### Passage shown

┏━━

Ms. Friesen: I had three follow-up questions on the Transcona area, and then my colleague from Swan River is here and would like to pursue the questions on Duck Mountain School Division. In the case of Transcona-Springfield, I wanted to ask about the Transcona Collegiate. We have been talking about the Springfield middle years school--Springfield Junior High, sorry-- and Transcona Collegiate, and I believe that my colleague from Transcona understood that there were proposals for both of those to have upgrading or possible replacement. The minister has said the division wants to look at a replacement--not a replacement--the division wants to look at a new school in Anola and hence would be presumably reverting to a proposal for upgrading of Springfield Junior High. So I am looking for confirmation of that. Is that what the board is considering?

Then, secondly, on the Transcona Collegiate issue, is there a proposal before the board for upgrading of Transcona Collegiate? Then, third, and it may well be connected, and this is an issue that my colleague raised about overcrowded conditions at Springfield Junior High. He made reference to a provincial standard and argued or believed that Springfield Junior High was 50 students over the provincial maximum student enrollment for that particular facility. So I guess, finally, I would like some information from the minister on those standards. Is there a list of those standards? What would lead to such an argument, that there is a provincial maximum and that this school is over it? When the board gets notification of such a condition of overenrollment, according to a provincial standard, if that is the case, what kind of action does the board take?

Mrs. McIntosh: In answer to the member's questions on middle years, essentially she was seeking clarification of my comments, and I believe that she has interpreted them correctly, that the school division has now identified they will be moving students to Anola. They will still probably need some renovations in Springfield, but since the renovations are not to accommodate increased students in Springfield, they are showing up as a lower priority on their request, but still there. The request now is as I indicated for some work in the Anola area.

┗━━

### Stated problem 1
Shorten the paragraph in the transcript that begins "Mrs. McIntosh: In answer to the member's questions" into a short list that keeps its main facts.
### Stated problem 2
Reproduce the part of the transcript starting at "Mrs. McIntosh: In" and ending at "the Anola area.".

### Data supplied
┏━━

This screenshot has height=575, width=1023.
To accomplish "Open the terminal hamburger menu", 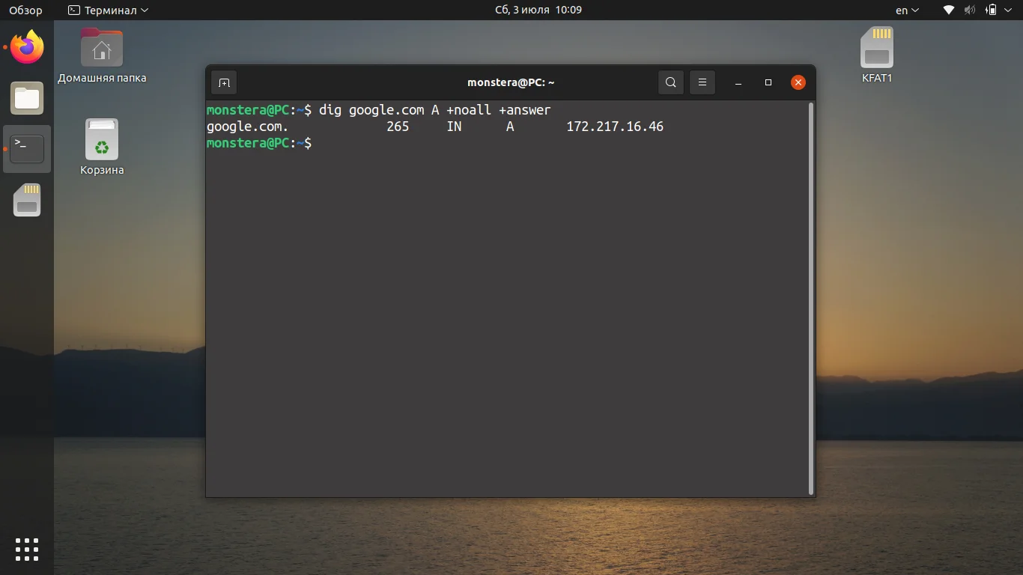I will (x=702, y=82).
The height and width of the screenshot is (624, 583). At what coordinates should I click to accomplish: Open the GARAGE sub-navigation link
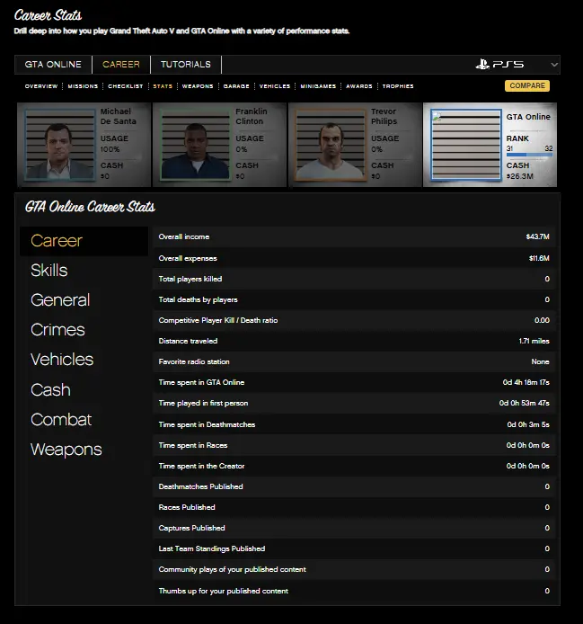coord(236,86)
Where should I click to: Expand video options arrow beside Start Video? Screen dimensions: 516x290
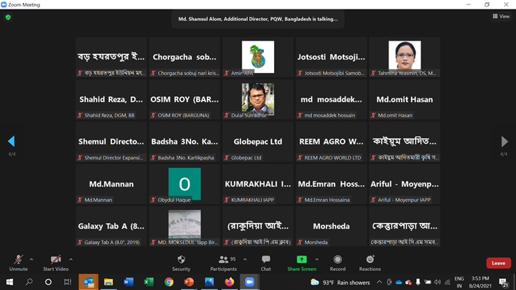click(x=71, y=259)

┗━━
┏━━

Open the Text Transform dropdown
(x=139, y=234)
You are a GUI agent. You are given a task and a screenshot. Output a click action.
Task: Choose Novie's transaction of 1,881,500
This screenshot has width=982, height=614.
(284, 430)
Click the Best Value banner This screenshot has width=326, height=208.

┗━━
┏━━

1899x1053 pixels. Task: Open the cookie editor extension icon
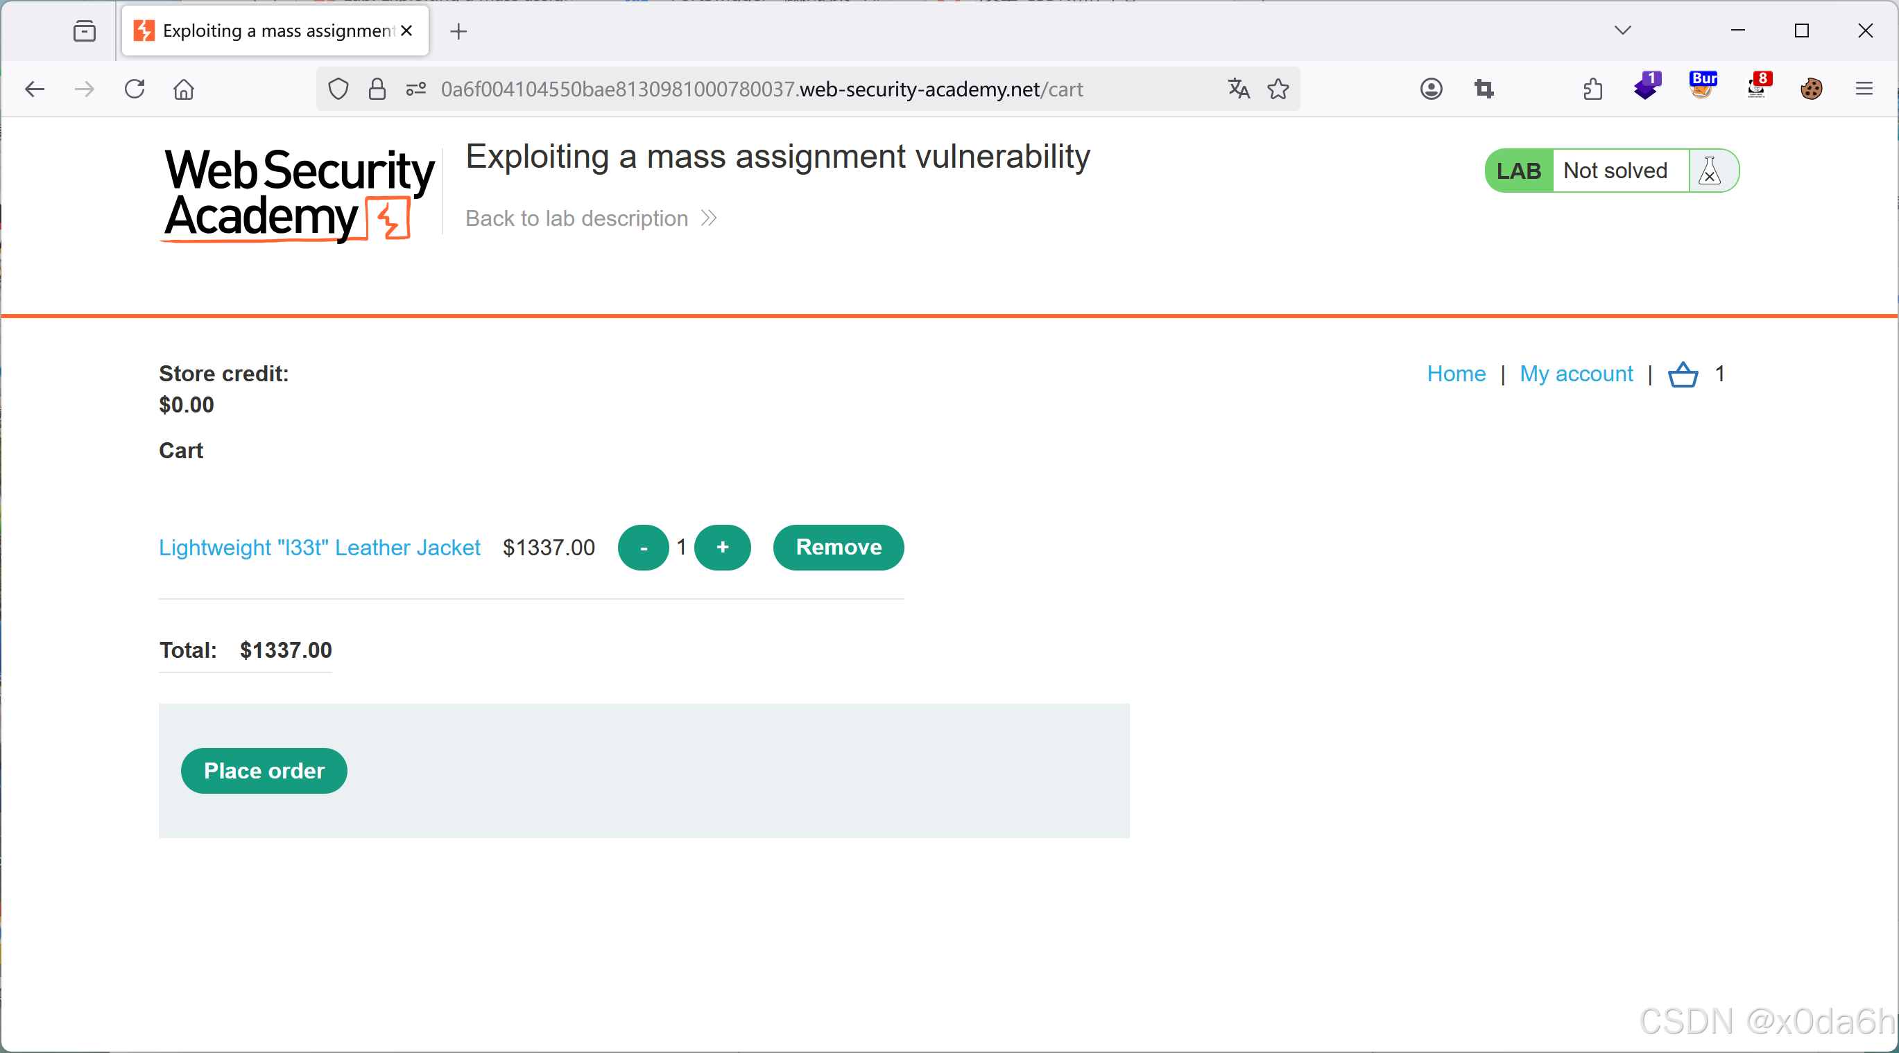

┗━━

### Expected output 1
- Mrs. McIntosh says the member understood her earlier comments on middle years correctly.
- The school division now plans to move students to Anola.
- Springfield will probably still need some renovations.
- Those renovations are not meant to make room for more students, so they rank lower on the division's request, but they remain on it.
- The current request is for some work in the Anola area.

### Expected output 2
Mrs. McIntosh: In answer to the member's questions on middle years, essentially she was seeking clarification of my comments, and I believe that she has interpreted them correctly, that the school division has now identified they will be moving students to Anola. They will still probably need some renovations in Springfield, but since the renovations are not to accommodate increased students in Springfield, they are showing up as a lower priority on their request, but still there. The request now is as I indicated for some work in the Anola area.